A Catalent customer wanted to run a clinical trial in Israel and was arranging to ship their clinical trial product from a non-Catalent facility in Europe to a Catalent-managed and audited depot in Israel. With the protocol based in the US and the investigational medical product (IMP) approved in the EU, the customer incorrectly assumed and, without checking further requirements, that Israel had the same QP (qualified person) approval process as the EU.
This case study outlines the steps that Catalent took to ensure the QP release process could quickly advance in Israel while simultaneously updating the warning labels to meet the QP requirements. With seamless communication between Catalent and the Israeli depot team, the customer’s study was able to start on time and support patient screening timelines.
The customer first notified Catalent that they would like to use the Catalent-managed and audited clinical trial depot in Israel to support their study, which was planned to start in two weeks after the arrival of the shipment.

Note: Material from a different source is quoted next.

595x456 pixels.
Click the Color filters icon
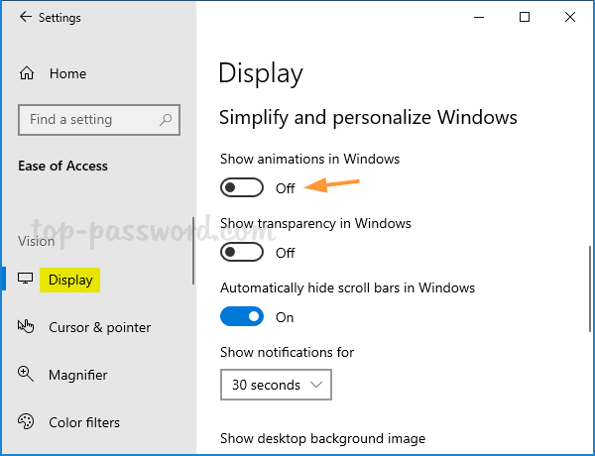point(27,422)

The customer was unaware that all clinical trial products entering Israel must be QP released within a clinical trial depot and could not reuse their EU QP acceptance. While the EU QP release is reviewed and is a supporting document for the Israel QP, it alone does not constitute Israel QP release.

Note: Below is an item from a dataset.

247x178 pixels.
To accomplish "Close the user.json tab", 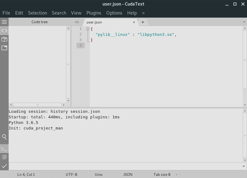I will point(134,22).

Upon reviewing the customer’s requirements, Catalent noticed that the customer had failed to prepare the required paperwork nor account for the time needed for the QP release process in Israel, which typically can take up to three to four weeks. The customer’s clinical trial timeline became at risk considering the now complicated process for obtaining QP release.
The Catalent Solution
Recognizing the urgency of the situation, Catalent sent the customer a checklist of how to prepare their product shipment, fill out the proper documentation and meet the requirements for standard warning labels per Article 14 section 9.1.2.

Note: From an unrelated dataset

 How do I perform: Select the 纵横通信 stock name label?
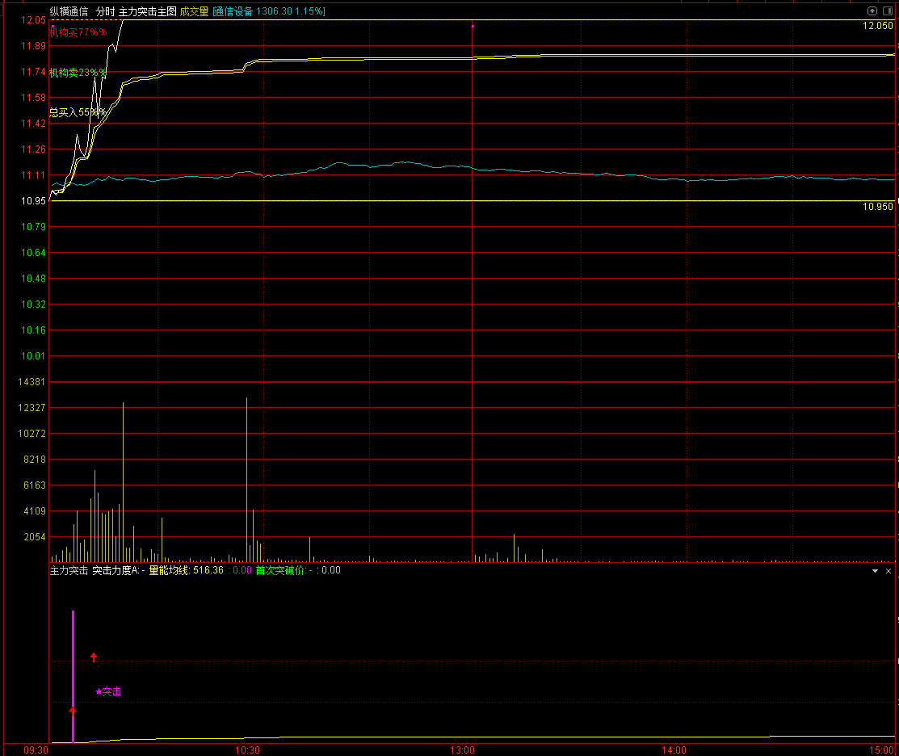click(x=69, y=12)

Along with the checklist and documents, Catalent provided detailed instructions, the forms and tips for meeting the Israel-specific QP requirements. Based on past experience, Catalent knew that the most common error was not having the following warning information on the label that said ‘’For Clinical Trials Use Only’’ written in four languages: Hebrew, English, Arabic, and Russian. Catalent also worked to ensure that the customer understood the detailed requirements for other common errors that could lead to significant delays.
While the customer completed the required documentation, Catalent worked with their contracted depot to create an action plan outlining the steps needed to meet the Israeli Ministry of Health requirements.
Concerning the product label, Catalent advised the customer to have the product label proofread and amended, as needed, by the local Israeli QP prior to production to ensure compliance with local Israeli regulations.
The customer benefited from the Catalent team’s 10 years of experience managing more than 1000 protocols in Israel. Catalent applied their in-country expertise and was equipped to offer valuable resources to the customer, drastically reducing the typical Israeli QP approval time from three to four weeks to just ten working days.
By allowing Catalent and the depot to apply for the import license for the product and facilitating the QP’s pre-approval the label of the imported product – before going to production – the customer also saved costs. This proactive process ensured the label was not rejected during the QP release process, another critical step in avoiding amendments or applying additional labels on site at the depot.
Leveraging long-standing relationships with their Israeli depots, Catalent enabled the customer to experience a faster, more-efficient QP approval process – a crucial factor in starting their study on time and within budget.